Last night a friend on DailyMile.com asked about dry needling… she’s been thinking about it and wanted to know my thoughts.
“I think it’s a really good thing, but give yourself the day for recovery before you try to do anything. As with any bodywork, don’t be surprised if some emotion comes creeping up to peek in the window. It’s good stuff… Done right, it’s not painful. Look for an Acupuncturist to do it, not a PT, you want someone who understands the nuance of the needle and the energy flow underneath it.”
Dry needling is different from acupuncture in that far fewer needles are used. It’s targeted for specific knots and aches in the body.
I initially had needling done in my calf muscle because the arch of my foot was whiny. I had had some ultrasound and massage done on the foot, as well as some acupuncture. Nothing worked; clearly we needed to look further for the source of the problem. Steven Rizzolo over at Boulder Sports Acupuncture did a little treasure hunt on my body and found knots the size of small rocks in my calves that weren’t responding to massage or foam rolling.
While I lay face down on a heated table listening to gentle tribal music and breathing in the relaxing smell of sage, he used a typical acupuncture needle and went straight into the core of the knot. My leg jumped reflexively.
“Good,” he said approvingly, in his soothing voice while he waited for me to take a few deep breaths.
Then he very, very gently worked the needle just a hair further into the knot, causing a second mild tremor in the muscle. After another deep breath that settled my heart rate, he found one more nuance of release that caused the third, and final, muscle twitch. Then he extracted the needle and while rubbing my leg, noted that the position of my foot had changed. The muscle had been holding so tightly that my foot was being tweaked inward, causing a change to my gait and constant pressure on the arch of my foot.
Seemingly unrelated, but once identified, the root cause of the problem.

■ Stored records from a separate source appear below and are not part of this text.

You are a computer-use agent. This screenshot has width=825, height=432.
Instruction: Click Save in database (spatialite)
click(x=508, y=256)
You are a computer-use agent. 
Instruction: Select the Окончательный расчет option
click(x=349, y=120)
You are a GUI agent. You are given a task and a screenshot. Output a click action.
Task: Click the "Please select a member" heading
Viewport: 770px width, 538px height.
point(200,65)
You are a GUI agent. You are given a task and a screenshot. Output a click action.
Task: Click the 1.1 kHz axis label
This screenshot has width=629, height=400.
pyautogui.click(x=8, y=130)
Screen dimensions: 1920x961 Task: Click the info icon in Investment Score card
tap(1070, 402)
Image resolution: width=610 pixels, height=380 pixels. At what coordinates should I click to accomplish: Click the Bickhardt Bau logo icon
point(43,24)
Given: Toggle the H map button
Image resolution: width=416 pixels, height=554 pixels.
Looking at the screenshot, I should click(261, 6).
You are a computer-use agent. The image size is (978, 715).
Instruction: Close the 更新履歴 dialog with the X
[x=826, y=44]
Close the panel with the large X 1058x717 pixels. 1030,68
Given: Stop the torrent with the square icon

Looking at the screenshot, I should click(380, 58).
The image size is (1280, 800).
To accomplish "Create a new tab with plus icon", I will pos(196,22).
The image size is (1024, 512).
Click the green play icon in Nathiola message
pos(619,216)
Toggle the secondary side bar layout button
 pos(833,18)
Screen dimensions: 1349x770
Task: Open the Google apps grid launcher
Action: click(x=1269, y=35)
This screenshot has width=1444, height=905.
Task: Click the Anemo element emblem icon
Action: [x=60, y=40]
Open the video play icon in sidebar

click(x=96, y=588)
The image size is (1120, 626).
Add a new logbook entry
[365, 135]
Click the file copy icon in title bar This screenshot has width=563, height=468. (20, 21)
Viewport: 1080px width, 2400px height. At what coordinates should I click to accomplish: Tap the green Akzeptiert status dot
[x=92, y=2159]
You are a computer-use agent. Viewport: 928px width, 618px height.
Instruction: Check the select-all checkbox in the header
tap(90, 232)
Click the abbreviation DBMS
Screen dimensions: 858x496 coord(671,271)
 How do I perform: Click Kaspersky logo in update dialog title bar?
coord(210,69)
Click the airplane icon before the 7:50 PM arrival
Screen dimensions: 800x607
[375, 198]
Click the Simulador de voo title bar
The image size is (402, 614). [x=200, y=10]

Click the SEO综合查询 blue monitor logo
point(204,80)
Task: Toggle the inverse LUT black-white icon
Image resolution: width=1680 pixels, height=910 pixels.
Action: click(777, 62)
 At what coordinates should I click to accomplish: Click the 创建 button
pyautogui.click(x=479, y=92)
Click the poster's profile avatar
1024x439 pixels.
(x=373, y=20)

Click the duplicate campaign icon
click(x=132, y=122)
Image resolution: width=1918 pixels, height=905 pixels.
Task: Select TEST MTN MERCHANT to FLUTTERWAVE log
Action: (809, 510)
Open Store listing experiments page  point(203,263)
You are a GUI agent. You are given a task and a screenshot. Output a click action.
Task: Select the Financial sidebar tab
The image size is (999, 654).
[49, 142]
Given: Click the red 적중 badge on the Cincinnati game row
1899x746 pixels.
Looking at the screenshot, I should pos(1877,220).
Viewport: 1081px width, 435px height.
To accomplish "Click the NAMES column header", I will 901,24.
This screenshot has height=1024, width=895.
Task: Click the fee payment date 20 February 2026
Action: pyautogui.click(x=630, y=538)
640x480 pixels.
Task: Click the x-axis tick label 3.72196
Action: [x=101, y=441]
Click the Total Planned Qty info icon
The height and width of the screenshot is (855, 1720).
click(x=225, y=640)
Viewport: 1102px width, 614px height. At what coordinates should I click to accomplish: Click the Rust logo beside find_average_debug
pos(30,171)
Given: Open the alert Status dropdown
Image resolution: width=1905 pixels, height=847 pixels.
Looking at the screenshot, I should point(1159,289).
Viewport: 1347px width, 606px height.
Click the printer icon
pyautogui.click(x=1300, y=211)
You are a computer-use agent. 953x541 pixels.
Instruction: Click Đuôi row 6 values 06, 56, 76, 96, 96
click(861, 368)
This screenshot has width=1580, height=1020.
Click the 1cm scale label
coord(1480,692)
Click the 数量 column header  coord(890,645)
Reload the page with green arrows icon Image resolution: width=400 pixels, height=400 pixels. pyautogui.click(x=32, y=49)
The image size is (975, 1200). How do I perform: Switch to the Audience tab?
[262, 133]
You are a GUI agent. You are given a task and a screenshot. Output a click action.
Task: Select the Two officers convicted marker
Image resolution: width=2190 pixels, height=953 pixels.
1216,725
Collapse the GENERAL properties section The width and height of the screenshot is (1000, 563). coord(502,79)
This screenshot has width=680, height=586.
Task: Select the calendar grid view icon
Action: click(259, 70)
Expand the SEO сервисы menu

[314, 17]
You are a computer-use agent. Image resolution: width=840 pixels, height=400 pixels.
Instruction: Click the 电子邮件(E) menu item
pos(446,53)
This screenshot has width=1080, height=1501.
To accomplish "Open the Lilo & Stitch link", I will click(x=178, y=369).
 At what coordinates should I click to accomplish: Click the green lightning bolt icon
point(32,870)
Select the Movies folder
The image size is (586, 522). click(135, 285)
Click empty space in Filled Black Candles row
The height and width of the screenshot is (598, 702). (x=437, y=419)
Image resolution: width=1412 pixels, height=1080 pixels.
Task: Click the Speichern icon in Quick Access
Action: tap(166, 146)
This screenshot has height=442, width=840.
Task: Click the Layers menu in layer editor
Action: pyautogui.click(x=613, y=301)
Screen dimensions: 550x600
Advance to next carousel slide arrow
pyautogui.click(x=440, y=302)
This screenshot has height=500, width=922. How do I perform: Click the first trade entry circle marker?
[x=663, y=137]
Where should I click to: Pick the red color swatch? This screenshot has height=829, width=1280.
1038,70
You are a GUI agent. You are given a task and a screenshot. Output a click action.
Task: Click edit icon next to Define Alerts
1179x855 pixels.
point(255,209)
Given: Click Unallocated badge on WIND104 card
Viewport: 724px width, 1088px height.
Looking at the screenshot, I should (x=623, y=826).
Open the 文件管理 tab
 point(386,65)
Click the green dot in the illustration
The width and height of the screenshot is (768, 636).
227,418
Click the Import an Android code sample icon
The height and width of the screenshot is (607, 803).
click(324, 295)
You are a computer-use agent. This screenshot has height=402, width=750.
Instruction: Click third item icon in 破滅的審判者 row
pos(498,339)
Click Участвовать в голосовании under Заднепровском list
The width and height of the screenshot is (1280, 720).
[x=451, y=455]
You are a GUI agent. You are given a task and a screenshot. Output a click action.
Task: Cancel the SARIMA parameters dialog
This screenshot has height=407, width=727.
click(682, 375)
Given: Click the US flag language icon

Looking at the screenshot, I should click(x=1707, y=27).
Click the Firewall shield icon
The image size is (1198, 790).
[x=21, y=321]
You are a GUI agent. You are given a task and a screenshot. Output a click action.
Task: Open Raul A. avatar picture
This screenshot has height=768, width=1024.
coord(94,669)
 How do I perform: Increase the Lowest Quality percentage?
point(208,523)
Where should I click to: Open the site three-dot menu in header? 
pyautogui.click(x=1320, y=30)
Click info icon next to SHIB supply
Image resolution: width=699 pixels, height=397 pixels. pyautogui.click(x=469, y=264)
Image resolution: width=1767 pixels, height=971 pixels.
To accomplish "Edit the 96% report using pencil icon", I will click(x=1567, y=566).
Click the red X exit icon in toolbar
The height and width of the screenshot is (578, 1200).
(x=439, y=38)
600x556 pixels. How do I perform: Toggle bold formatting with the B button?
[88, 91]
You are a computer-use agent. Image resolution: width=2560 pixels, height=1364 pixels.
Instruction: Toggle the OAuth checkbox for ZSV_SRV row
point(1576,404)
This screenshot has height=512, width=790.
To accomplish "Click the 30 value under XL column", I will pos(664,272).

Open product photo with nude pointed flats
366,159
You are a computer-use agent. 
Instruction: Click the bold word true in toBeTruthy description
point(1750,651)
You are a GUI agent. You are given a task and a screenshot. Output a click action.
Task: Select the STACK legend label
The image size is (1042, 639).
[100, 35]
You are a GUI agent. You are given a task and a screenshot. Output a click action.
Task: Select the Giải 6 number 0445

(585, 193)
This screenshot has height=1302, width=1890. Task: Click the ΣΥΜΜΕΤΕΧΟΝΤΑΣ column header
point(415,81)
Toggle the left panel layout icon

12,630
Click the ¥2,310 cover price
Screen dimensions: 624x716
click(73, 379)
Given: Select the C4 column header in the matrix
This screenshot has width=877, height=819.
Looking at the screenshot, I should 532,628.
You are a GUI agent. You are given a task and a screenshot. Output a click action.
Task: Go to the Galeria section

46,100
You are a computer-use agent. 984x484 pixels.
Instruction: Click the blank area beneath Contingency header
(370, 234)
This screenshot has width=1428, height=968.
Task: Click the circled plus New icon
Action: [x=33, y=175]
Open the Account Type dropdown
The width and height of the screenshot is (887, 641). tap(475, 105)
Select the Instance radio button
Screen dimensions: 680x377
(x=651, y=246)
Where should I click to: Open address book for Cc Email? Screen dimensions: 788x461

When I stood up my leg felt like a brick. The entire calf muscle was adjusting itself to this new paradigm and wasn’t happy about the entire state of affairs. I mentioned to Steven that things were sore; he assured me that by tomorrow I would be ready to run again.
That night I went home and iced the calf a few times while I sat on my butt and tried not to move too much. I seriously doubted Steven’s assessment that I would be “fine” the next day, but I held out hope that he was right and I was wrong. This would be an awesome thing to be wrong about.
The next morning I woke up and gingerly tested my calf by flexing the foot. So far, so good. I stood up and walked around the bedroom; still fine. In the next hour that I busied myself getting kids ready for school, the muscle loosened up even further. I was fine, and it was time to run.
So let’s reiterate:
1. The needling itself is not too painful. I’ve broken bones, crushed my foot with flagstone and gone through natural childbirth twice. Dry needling, in the grand scheme of painful, is pretty low on the list.
2. The needles are incredibly thin. You can’t draw blood or sew with them; they’re acupuncture-grade needles.
3. Your organs will NOT be punctured. A drop of blood might be drawn somewhere, at some point. You won’t bleed to death. Stop being squeamish.
Earlier I mentioned that there’s an emotional aspect to this work as well. Recently I had a treatment where I left the office and tears oozed, dripped and spurted from my eyes for a good six hours. Not because my body hurt so much but because it felt like my heart had been whacked wide open. A few days after the massive release I canceled my next appointment with Steven, justified in my assessment that there was NO WAY I could go in and allow him to bring that kind of crap up to the surface and then leave me to mop up the mess when I should really be working.
He emailed me a few days later to check in. I replied honestly about what happened. Within his next email he said something that resonated in my brain; “the body remembers what the mind forgets”. I know I’m a living, breathing example of holding onto memories in my body. And now Steven knows my secret; that by poking a needle into certain muscles, cryballs ensue. Excellent.
We talked at length about how sensitive I am to body work, how close to the surface my energy sits, and how I need more nuanced treatments. As he so astutely pointed out, “You’re a Mom; you can take anything that’s thrown at you. But for you to really heal, YOUR BODY needs time and space to relax into the emotional and physical release. So… we’ll go slower.”
So here’s my assessment of dry needling: it’s fabulous. Someone who works with needles all the livelong day and understands the nuance of the muscle and response, and adjusts treatment accordingly should do it. Also, plan to let your body be achy afterwards, you’ll be able to run again the next day.